### TASK REQUIREMENTS
Repeat the data in full and exactly. Leave the pictures out.

Collection entries:
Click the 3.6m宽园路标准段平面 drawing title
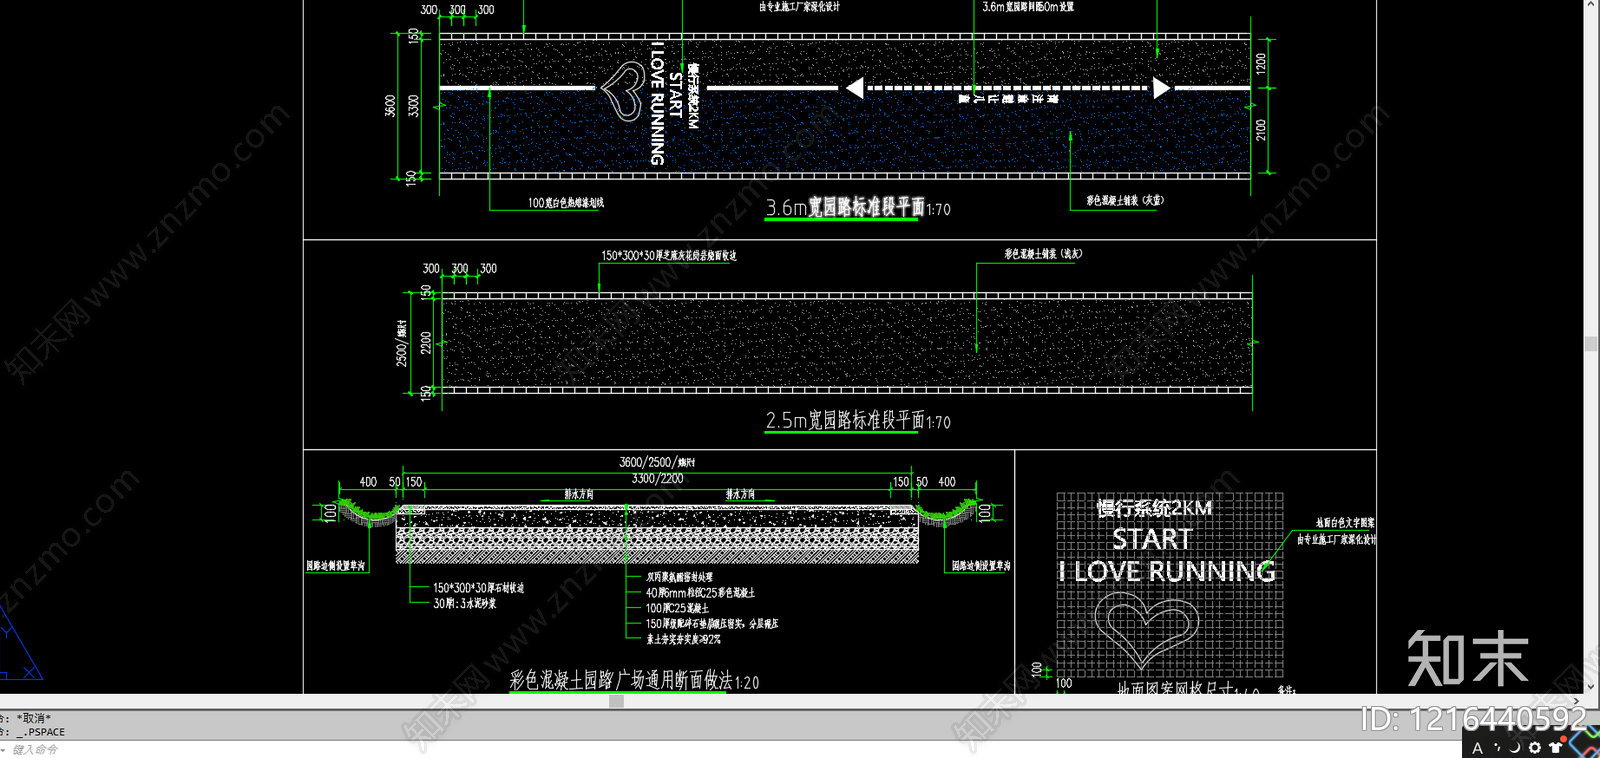Image resolution: width=1600 pixels, height=758 pixels. [x=845, y=207]
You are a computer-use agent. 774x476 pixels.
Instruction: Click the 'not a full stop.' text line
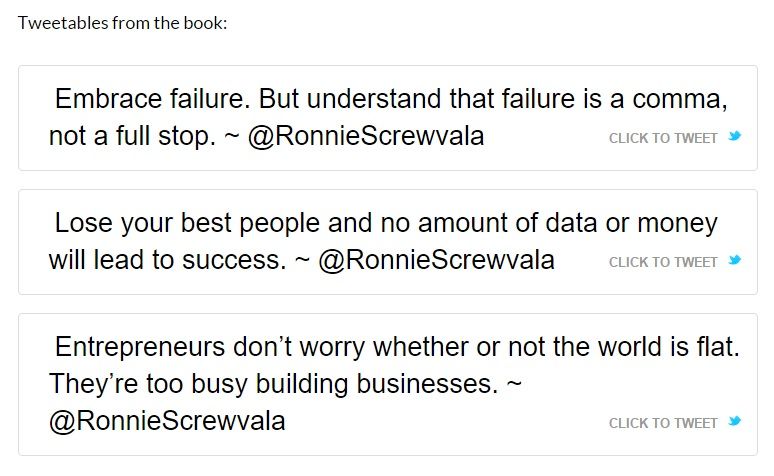(x=132, y=136)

### YOUR RESPONSE
Click the 3.6m宽园路标准段平面 drawing title
Image resolution: width=1600 pixels, height=758 pixels. [x=845, y=207]
You are a computer-use agent. 774x476 pixels.
Instruction: Click the 'not a full stop.' text line
(x=132, y=136)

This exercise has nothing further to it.